TO DO: Give back each record precisely, pictures excluded.
________
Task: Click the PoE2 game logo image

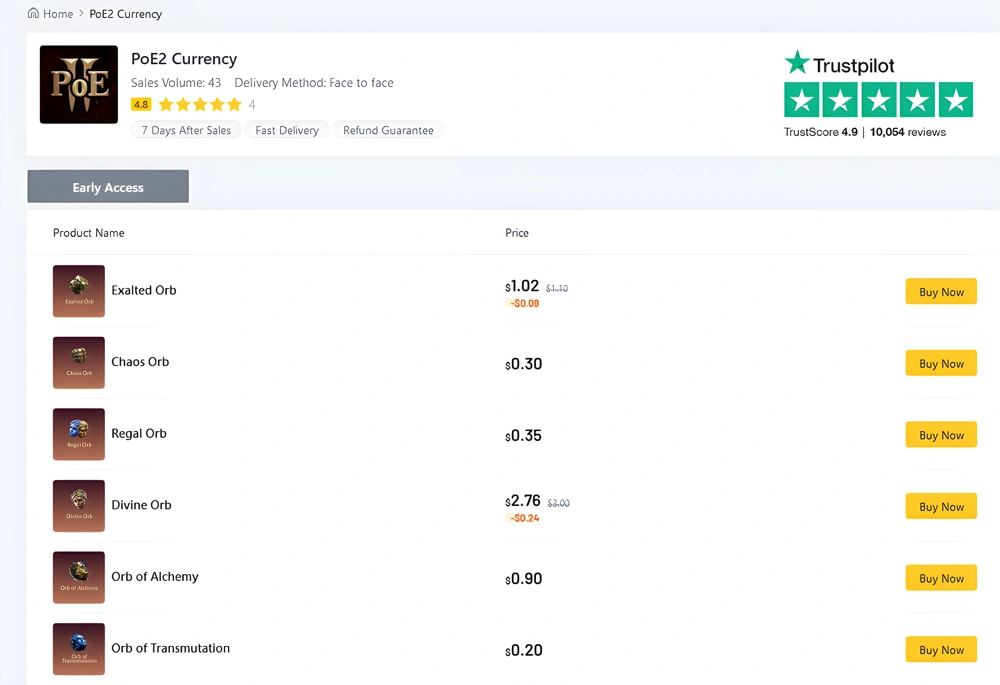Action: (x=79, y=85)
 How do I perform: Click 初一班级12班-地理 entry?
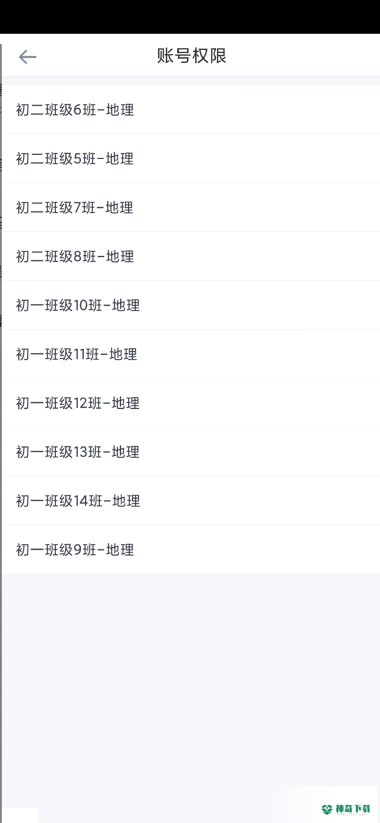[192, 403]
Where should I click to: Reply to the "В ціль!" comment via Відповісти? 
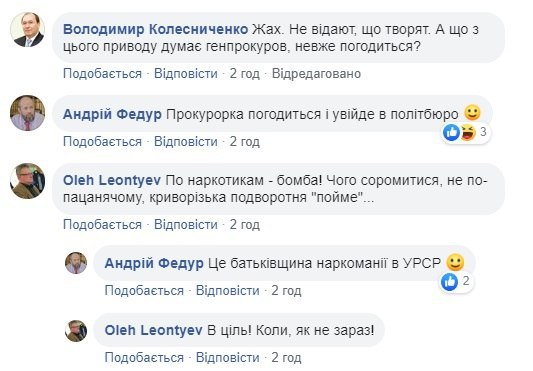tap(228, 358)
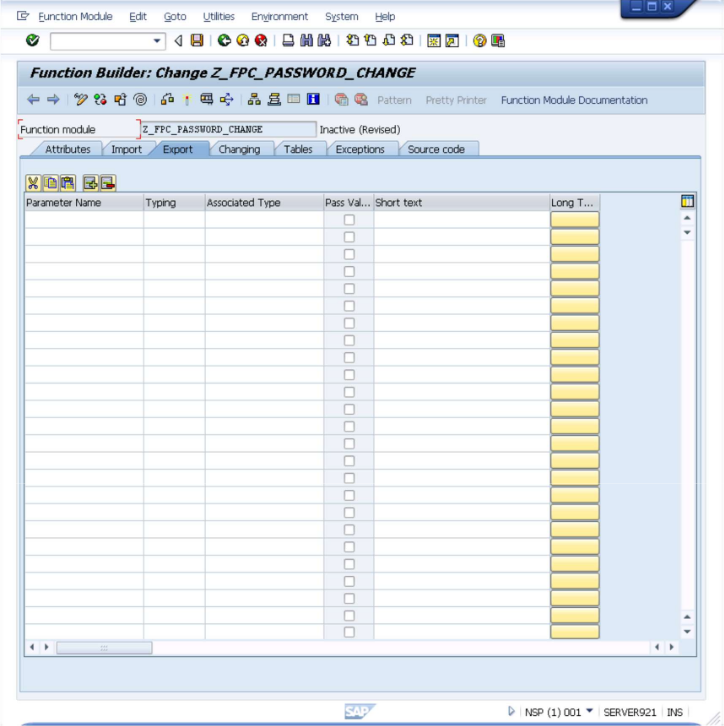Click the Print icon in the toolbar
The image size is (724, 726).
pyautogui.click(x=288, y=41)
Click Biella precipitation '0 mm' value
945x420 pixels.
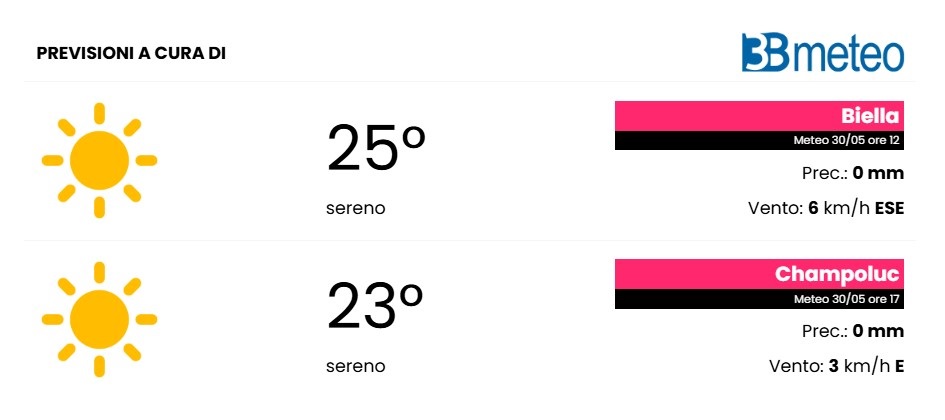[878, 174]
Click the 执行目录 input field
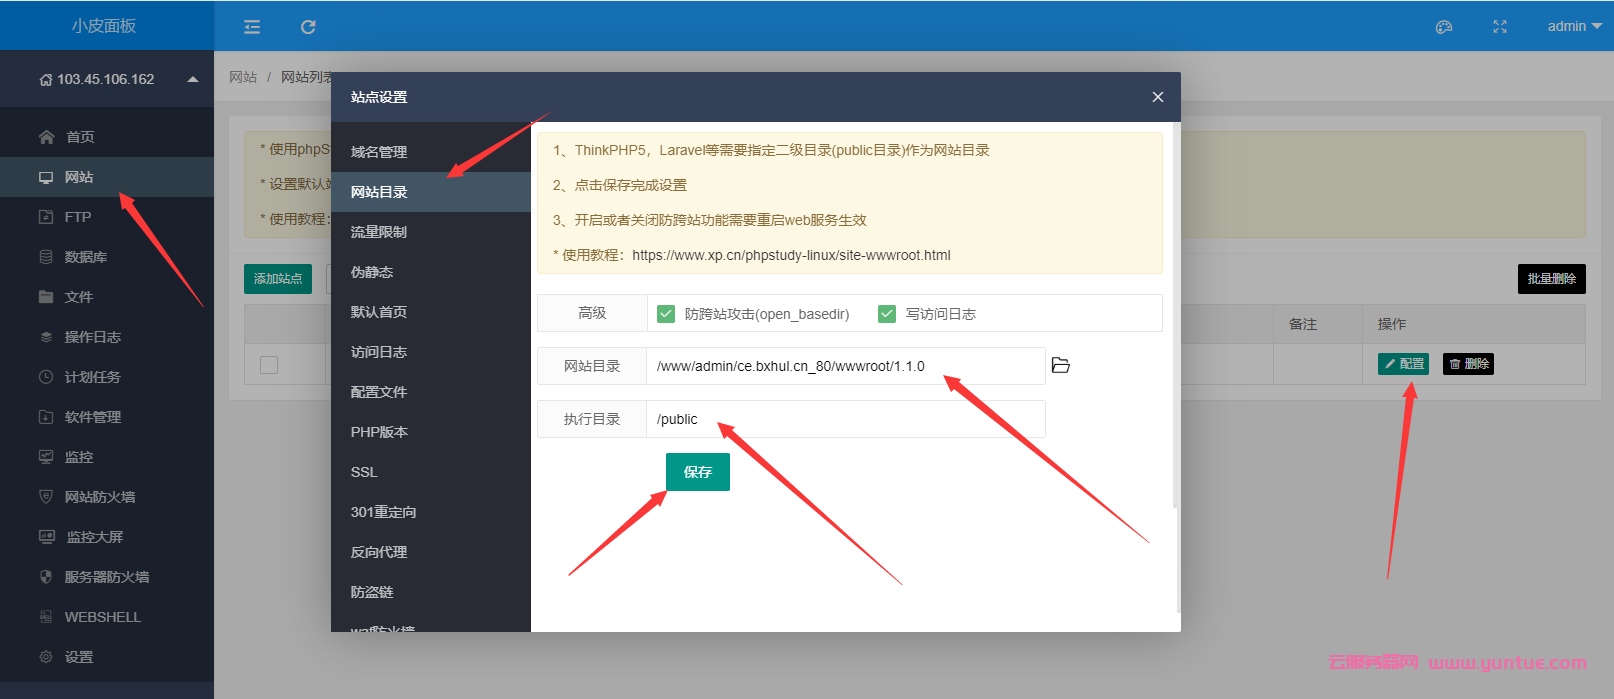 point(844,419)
________
ANSWER AREA:
Task: Click the PoE2 game logo image

Action: (x=79, y=85)
 How do I perform: Click 初一班级12班-地理 entry?
[192, 403]
Where should I click to: Reply to the "В ціль!" comment via Відповісти? 
tap(228, 358)
Click the Print icon in the toolbar
The image size is (724, 726).
pyautogui.click(x=288, y=41)
Click Biella precipitation '0 mm' value
945x420 pixels.
[878, 174]
Click the 执行目录 input field
 point(844,419)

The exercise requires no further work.